▸ **Raw data**:
----------
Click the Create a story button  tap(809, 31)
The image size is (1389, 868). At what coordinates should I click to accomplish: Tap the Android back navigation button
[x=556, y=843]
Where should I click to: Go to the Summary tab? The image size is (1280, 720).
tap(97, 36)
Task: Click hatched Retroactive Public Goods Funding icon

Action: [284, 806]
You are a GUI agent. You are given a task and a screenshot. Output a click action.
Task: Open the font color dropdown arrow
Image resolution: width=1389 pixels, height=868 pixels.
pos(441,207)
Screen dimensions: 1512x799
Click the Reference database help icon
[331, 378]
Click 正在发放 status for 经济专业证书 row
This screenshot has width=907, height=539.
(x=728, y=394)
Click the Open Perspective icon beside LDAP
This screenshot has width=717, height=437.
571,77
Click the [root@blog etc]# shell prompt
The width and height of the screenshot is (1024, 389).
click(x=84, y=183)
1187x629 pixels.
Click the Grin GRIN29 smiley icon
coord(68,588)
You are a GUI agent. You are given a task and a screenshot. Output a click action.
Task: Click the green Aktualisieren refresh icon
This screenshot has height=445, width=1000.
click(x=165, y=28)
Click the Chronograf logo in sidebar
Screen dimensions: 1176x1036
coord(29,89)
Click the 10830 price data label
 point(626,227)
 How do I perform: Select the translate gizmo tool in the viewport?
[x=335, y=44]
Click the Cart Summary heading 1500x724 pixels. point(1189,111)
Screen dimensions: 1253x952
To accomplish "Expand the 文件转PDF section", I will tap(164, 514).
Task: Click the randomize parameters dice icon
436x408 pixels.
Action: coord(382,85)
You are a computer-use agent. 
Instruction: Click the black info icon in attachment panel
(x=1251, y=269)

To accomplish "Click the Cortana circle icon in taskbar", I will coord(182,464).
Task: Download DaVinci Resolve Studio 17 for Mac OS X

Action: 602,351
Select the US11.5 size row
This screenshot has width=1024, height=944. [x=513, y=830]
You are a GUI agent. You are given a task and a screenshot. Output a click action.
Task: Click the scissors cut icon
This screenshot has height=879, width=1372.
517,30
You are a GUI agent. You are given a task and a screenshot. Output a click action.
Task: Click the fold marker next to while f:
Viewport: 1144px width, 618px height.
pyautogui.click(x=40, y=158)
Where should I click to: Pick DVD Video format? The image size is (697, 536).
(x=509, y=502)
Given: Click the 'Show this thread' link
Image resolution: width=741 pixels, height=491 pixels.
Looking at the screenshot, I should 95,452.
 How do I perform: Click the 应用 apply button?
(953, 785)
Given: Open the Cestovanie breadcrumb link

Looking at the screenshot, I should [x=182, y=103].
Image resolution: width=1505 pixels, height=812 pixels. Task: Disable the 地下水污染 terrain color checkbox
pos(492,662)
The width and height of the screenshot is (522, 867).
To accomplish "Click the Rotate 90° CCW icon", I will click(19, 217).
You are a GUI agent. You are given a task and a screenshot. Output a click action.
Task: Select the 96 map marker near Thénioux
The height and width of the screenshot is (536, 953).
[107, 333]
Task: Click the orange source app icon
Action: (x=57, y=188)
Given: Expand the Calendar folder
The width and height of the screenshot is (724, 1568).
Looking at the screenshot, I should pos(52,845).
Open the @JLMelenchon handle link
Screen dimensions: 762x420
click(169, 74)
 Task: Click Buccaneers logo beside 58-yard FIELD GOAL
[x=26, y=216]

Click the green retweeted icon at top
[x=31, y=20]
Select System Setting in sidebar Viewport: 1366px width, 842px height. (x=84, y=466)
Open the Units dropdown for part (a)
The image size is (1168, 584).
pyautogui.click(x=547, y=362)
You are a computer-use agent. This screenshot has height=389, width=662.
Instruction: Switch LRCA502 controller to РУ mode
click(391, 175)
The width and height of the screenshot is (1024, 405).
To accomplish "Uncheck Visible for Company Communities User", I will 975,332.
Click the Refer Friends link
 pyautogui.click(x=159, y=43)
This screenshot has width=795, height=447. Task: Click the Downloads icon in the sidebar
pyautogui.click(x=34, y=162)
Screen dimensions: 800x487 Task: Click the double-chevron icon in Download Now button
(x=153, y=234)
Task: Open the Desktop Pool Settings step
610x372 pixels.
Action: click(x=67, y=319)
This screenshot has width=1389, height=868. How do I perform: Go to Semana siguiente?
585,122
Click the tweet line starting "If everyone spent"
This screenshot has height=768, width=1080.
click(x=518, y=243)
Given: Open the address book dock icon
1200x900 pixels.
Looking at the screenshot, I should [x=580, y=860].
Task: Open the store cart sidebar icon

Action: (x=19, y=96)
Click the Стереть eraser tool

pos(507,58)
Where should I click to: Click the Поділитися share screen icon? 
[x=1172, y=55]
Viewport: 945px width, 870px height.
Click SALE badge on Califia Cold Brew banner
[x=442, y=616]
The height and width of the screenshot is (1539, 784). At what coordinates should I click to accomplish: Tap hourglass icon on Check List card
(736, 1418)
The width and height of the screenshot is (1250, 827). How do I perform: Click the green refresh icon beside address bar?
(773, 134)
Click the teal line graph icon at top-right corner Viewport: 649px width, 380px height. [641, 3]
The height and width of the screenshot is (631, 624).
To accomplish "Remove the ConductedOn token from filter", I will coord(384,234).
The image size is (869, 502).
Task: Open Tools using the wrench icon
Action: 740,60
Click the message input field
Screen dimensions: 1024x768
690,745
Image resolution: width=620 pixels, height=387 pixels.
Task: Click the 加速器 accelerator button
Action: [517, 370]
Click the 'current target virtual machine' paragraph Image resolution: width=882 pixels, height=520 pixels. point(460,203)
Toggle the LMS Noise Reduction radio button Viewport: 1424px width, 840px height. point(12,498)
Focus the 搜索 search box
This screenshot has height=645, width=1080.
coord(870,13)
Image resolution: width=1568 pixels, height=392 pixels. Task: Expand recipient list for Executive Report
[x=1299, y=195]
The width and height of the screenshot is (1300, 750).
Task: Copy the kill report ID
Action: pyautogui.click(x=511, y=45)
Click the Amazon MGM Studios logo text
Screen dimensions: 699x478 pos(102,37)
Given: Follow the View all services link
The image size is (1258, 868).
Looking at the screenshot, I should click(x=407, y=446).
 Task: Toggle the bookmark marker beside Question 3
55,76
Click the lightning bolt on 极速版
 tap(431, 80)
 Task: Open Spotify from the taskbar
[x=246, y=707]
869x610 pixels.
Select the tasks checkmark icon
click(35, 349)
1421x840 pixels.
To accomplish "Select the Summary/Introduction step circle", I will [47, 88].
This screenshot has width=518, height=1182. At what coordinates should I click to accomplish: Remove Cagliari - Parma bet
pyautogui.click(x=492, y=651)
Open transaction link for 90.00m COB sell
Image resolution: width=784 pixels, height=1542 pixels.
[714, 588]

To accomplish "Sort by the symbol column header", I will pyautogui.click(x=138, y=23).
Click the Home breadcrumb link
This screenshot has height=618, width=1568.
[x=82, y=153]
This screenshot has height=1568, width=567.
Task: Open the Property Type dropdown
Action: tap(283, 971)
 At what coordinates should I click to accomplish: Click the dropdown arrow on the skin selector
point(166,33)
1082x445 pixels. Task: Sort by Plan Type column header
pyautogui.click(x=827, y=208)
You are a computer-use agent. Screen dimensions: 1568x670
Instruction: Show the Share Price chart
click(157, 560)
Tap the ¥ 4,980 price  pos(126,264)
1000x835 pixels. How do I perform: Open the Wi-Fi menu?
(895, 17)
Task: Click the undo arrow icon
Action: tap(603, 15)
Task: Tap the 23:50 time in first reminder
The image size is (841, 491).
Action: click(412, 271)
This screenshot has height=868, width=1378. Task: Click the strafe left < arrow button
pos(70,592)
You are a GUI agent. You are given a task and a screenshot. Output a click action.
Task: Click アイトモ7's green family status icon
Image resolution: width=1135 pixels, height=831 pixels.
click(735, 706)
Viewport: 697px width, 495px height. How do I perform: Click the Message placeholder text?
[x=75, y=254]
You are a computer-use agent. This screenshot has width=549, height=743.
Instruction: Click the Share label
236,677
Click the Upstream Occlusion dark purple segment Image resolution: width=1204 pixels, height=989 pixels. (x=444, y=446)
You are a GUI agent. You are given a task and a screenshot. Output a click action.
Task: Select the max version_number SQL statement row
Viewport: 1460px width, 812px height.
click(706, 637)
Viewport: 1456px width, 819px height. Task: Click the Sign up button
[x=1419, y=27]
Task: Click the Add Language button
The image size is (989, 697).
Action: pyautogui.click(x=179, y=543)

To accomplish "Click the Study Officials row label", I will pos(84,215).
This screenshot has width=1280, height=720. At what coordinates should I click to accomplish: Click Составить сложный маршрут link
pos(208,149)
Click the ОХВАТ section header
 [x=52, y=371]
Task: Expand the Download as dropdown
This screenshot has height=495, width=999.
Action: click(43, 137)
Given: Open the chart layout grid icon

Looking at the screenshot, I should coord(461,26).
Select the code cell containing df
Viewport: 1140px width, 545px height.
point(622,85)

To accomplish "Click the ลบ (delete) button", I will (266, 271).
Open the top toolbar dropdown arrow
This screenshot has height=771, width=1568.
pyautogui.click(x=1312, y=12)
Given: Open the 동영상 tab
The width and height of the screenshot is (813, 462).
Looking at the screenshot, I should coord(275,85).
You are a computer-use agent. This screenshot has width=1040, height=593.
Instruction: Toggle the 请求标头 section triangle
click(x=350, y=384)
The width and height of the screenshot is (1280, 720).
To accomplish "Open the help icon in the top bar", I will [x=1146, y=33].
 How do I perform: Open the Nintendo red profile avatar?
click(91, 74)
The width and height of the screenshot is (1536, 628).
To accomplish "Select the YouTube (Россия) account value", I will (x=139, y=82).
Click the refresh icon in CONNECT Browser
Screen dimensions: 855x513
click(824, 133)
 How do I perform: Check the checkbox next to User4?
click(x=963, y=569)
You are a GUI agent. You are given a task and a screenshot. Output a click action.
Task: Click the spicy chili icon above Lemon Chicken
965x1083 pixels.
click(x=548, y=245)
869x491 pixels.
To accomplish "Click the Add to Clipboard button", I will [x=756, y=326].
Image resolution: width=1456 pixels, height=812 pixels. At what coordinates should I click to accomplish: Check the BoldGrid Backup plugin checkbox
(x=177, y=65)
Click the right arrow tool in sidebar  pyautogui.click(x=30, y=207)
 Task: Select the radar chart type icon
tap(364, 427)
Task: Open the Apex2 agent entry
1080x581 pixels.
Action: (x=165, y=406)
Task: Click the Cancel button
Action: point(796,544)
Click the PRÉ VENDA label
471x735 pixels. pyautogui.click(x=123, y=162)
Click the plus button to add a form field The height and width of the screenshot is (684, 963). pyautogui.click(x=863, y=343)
----------
▸ **Work item**:
All that is wanted is a faithful reproduction of the line above with "Screen dimensions: 800x487", the line with "Viewport: 945px width, 870px height.", and every line in between.

▸ **Output for this task**:
Screen dimensions: 800x487 Task: Click the double-chevron icon in Download Now button
(x=153, y=234)
Task: Open the Desktop Pool Settings step
610x372 pixels.
Action: click(x=67, y=319)
This screenshot has width=1389, height=868. How do I perform: Go to Semana siguiente?
585,122
Click the tweet line starting "If everyone spent"
This screenshot has height=768, width=1080.
click(x=518, y=243)
Given: Open the address book dock icon
1200x900 pixels.
Looking at the screenshot, I should [x=580, y=860].
Task: Open the store cart sidebar icon

Action: (x=19, y=96)
Click the Стереть eraser tool

pos(507,58)
Where should I click to: Click the Поділитися share screen icon? 
[x=1172, y=55]
Viewport: 945px width, 870px height.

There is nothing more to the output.